No. 18 – Pallacanestro Trieste
- Position: Point guard
- League: LBA

Personal information
- Born: 10 January 1984 (age 41) Oggiono, Lecco, Italy
- Nationality: Italian
- Listed height: 1.83 m (6 ft 0 in)
- Listed weight: 83 kg (183 lb)

Career information
- Playing career: 1999–present

Career history
- 1999–2004: Pallacanestro Trieste
- 2004–2006: Olimpia Milano
- 2006: Roseto Sharks
- 2006–2007: Fortitudo Bologna
- 2007–2008: Scandone Avellino
- 2008–2011: Sutor Montegranaro
- 2011–2013: Victoria Libertas Pesaro
- 2013–2015: Scandone Avellino
- 2015–2017: Pallacanestro Varese
- 2017–present: Pallacanestro Trieste

Career highlights and awards
- Italian Cup winner (2008);

= Daniele Cavaliero =

Italian basketball player (born 1984)

Daniele Cavaliero (born 10 January 1984) is an Italian professional basketball player who plays for Pallacanestro Trieste of the Italian Lega Basket Serie A (LBA). He is a point guard.

==Professional career==
Daniele Cavaliero grew up with Pallacanestro Trieste youth teams. He made his debut with Pallacanestro Trieste during the 1999–00 season. The two years after he played in Olimpia club in Milan.

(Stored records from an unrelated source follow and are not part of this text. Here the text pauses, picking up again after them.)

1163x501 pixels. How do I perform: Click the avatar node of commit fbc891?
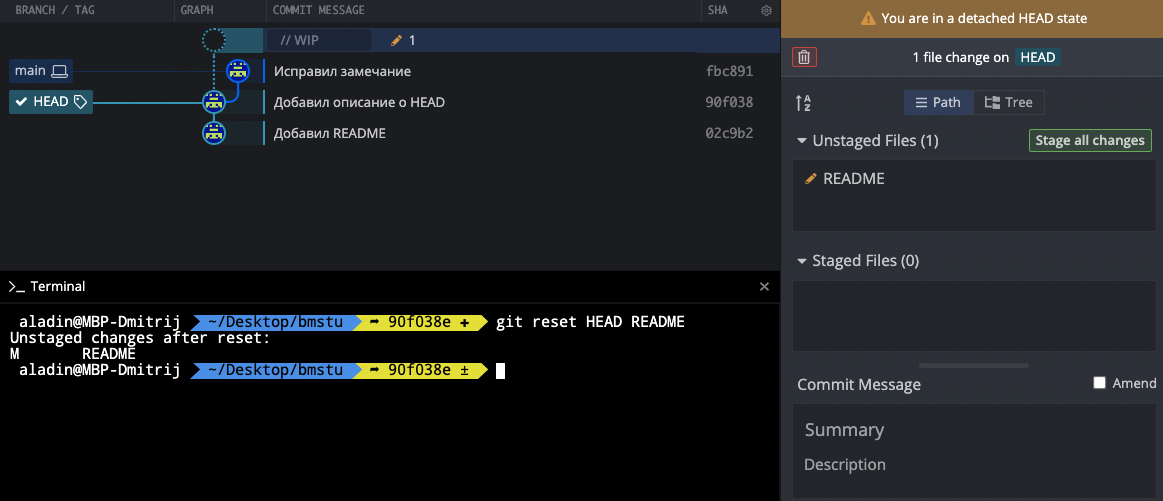click(x=238, y=71)
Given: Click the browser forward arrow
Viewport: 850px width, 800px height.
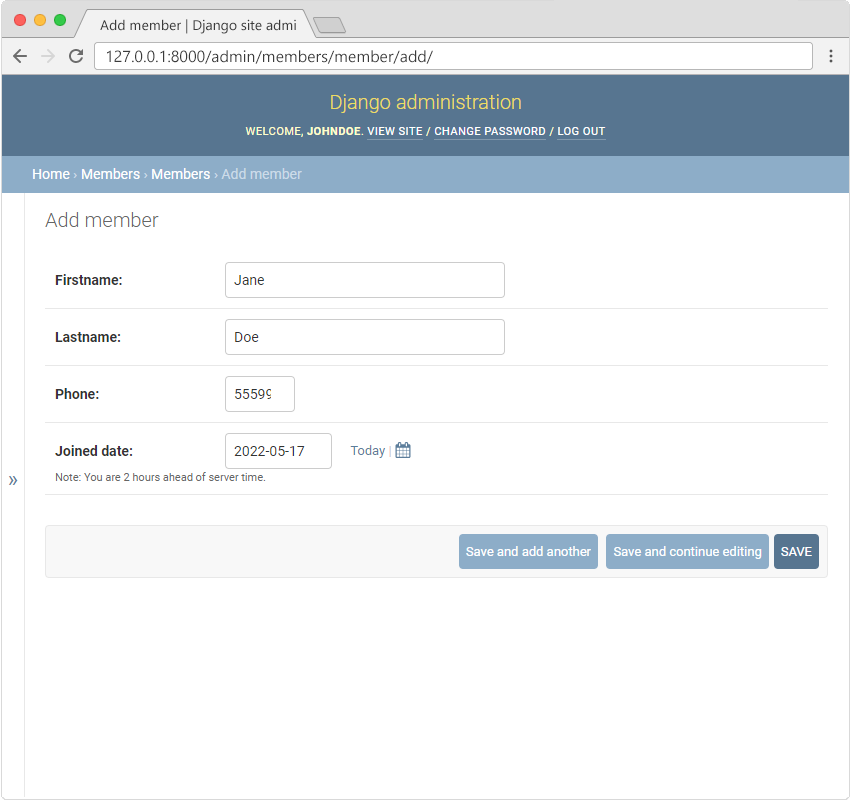Looking at the screenshot, I should (x=48, y=56).
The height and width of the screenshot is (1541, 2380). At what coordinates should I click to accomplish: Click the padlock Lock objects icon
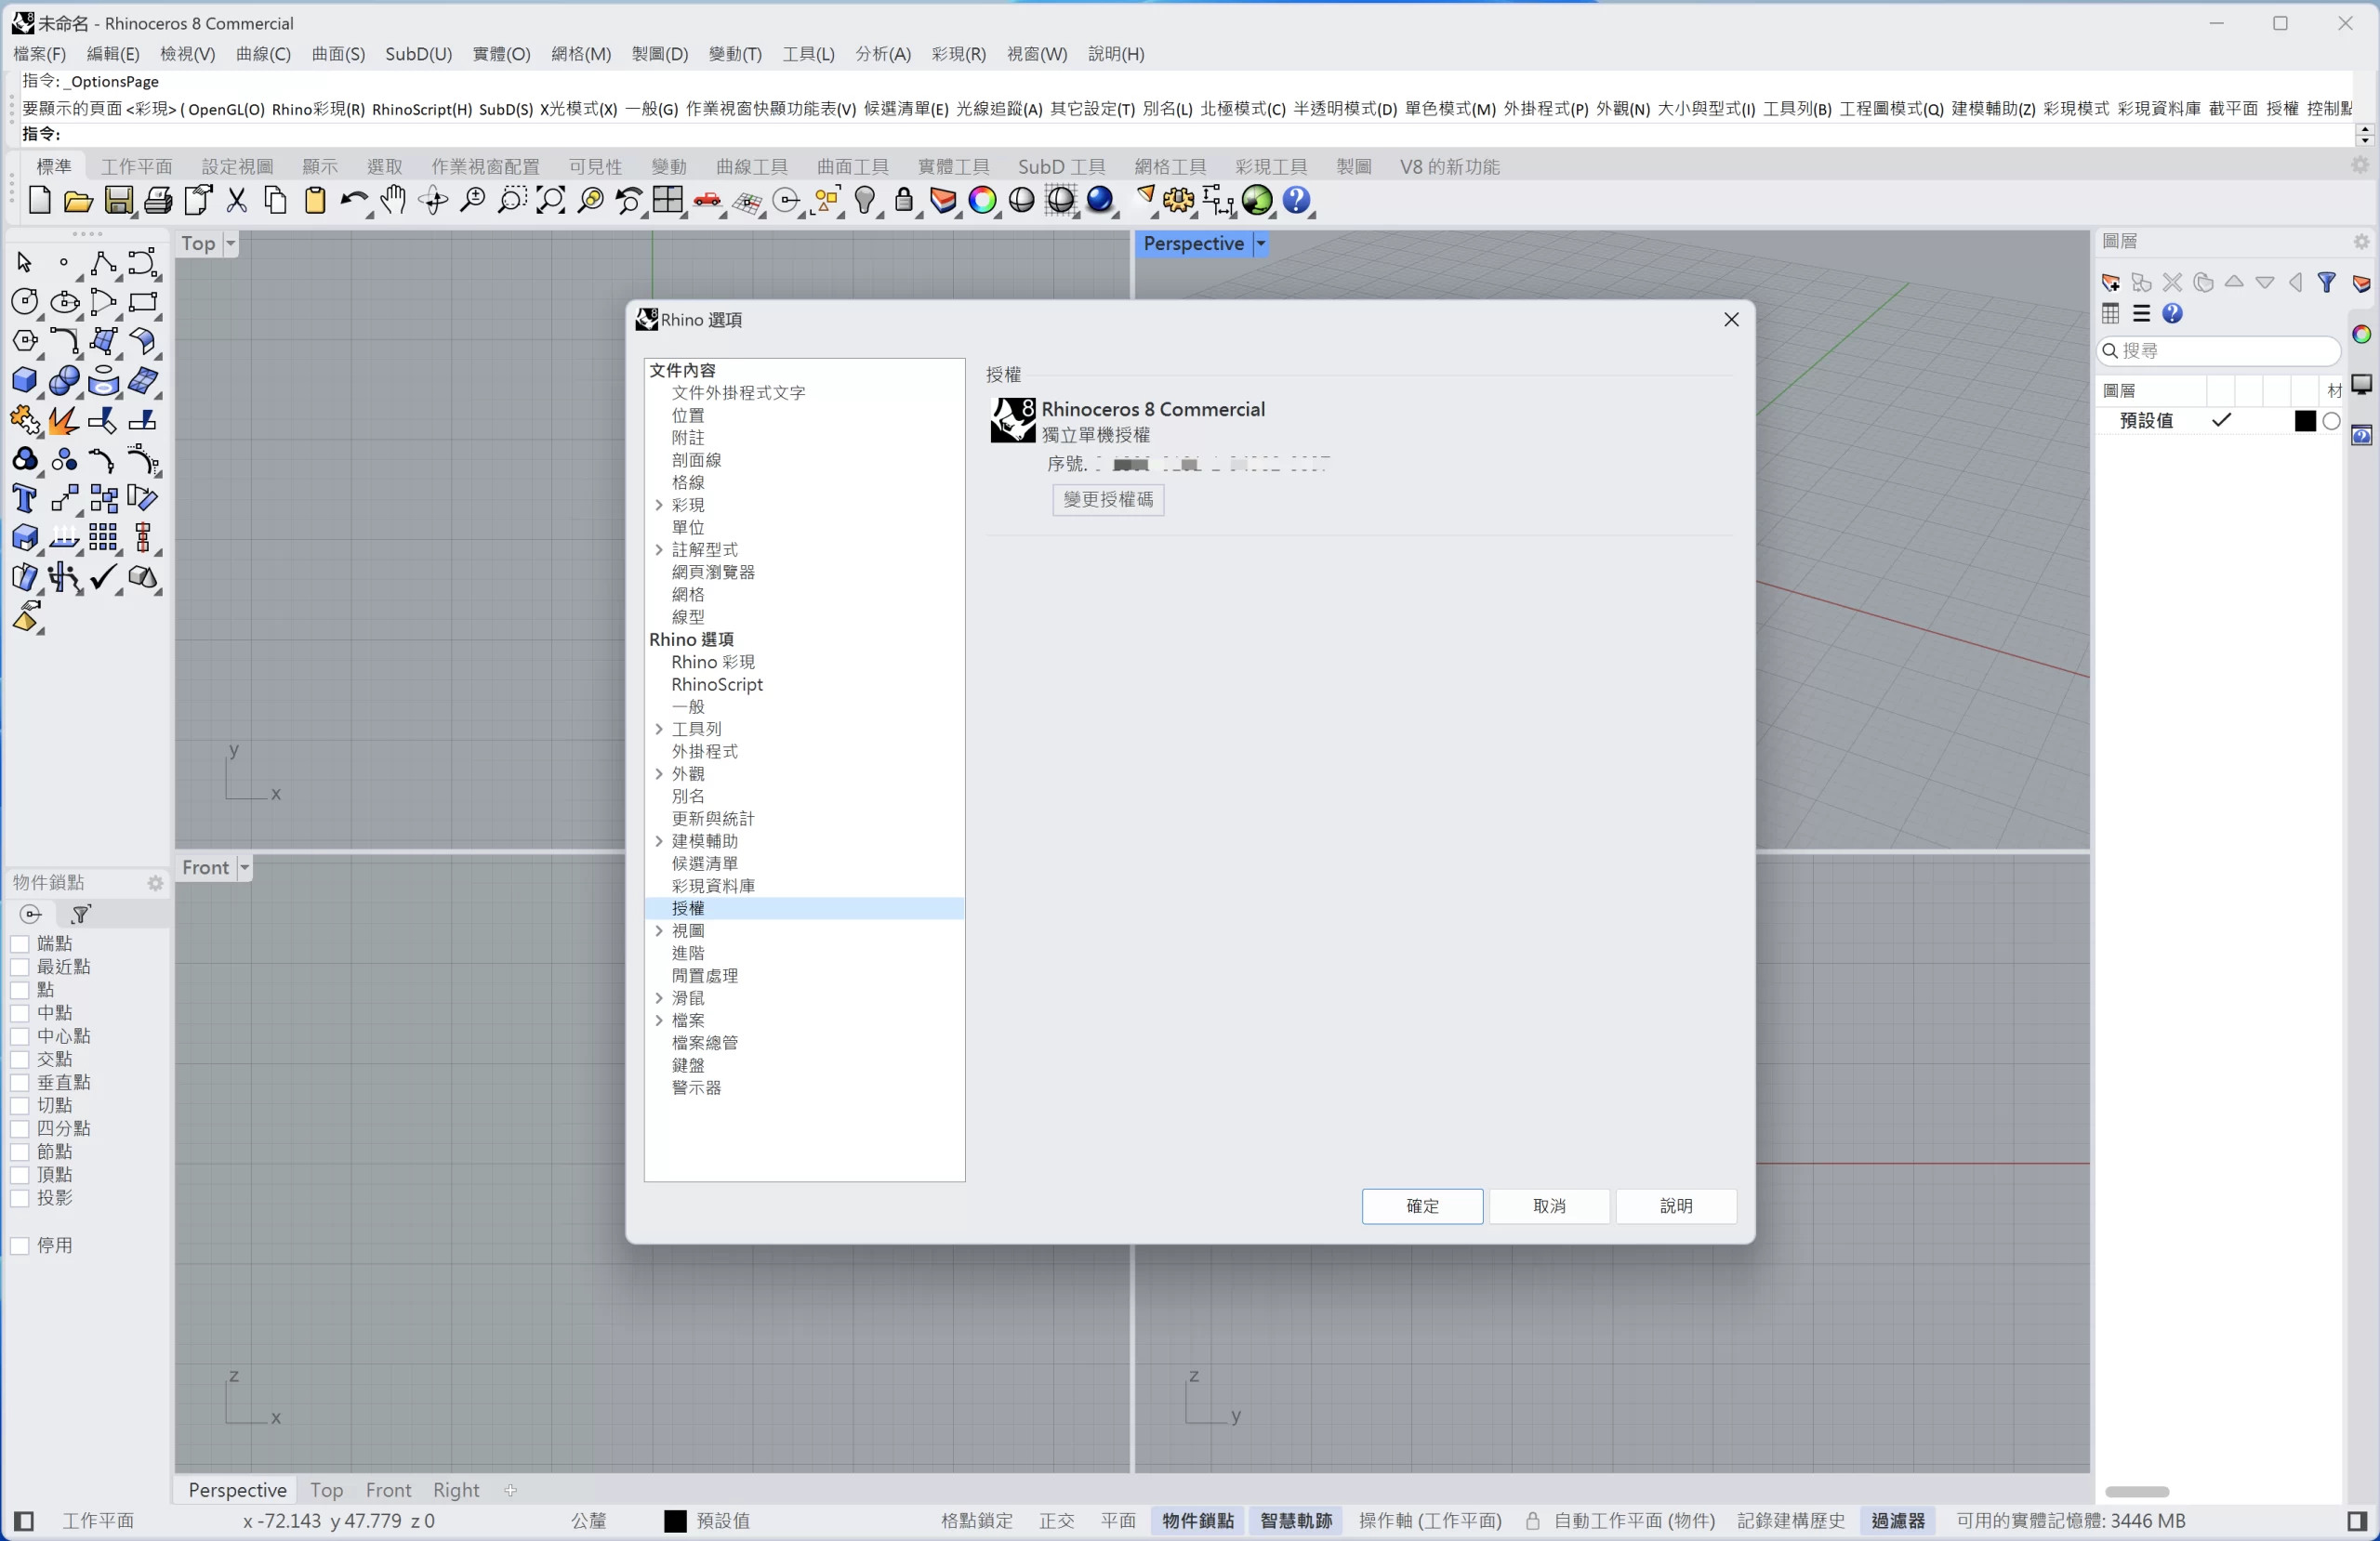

From the beginning of the 2005–06 Lega Basket Serie A season, he played with Roseto Sharks, but later Daniele moved to Fortitudo Bologna due to the bruckupty of the club based in Roseto. In November 2007 he was engaged by Scandone Avellino, known as Air Avellino for sponsorship reasons. During that period he won with Avellino the 2018 Italian basketball Cup and achieved the qualification for the EuroLeague.

In the 2008-09 season he was in Montegranaro where he played 30 matches with 5 points and 1.3 assists per game. For the following season he got 8.7 points and 2.2 assists per game. He played the quarterfinals of the 2010 Lega Basket Serie A Playoffs against Olimpia Milano.

In summer 2010, he was convoked by Simone Pianigiani in the Italy national basketball team

In March 2012 he took part of the Lega Basket All Star Game at Mediolanum Forum in Milan.

From July 2011 he became a new player of Scavolini Pesaro with a two years contract. In September 2013 Daniele returned to Avellino, where he played for two more seasons.

On 20 July 2015 Cavaliero went to Pallacanestro Varese with a two years contract. On 25 April 2017 Cavaliero signed with Alma Trieste. He signed a one-year contract extension on 27 June 2020.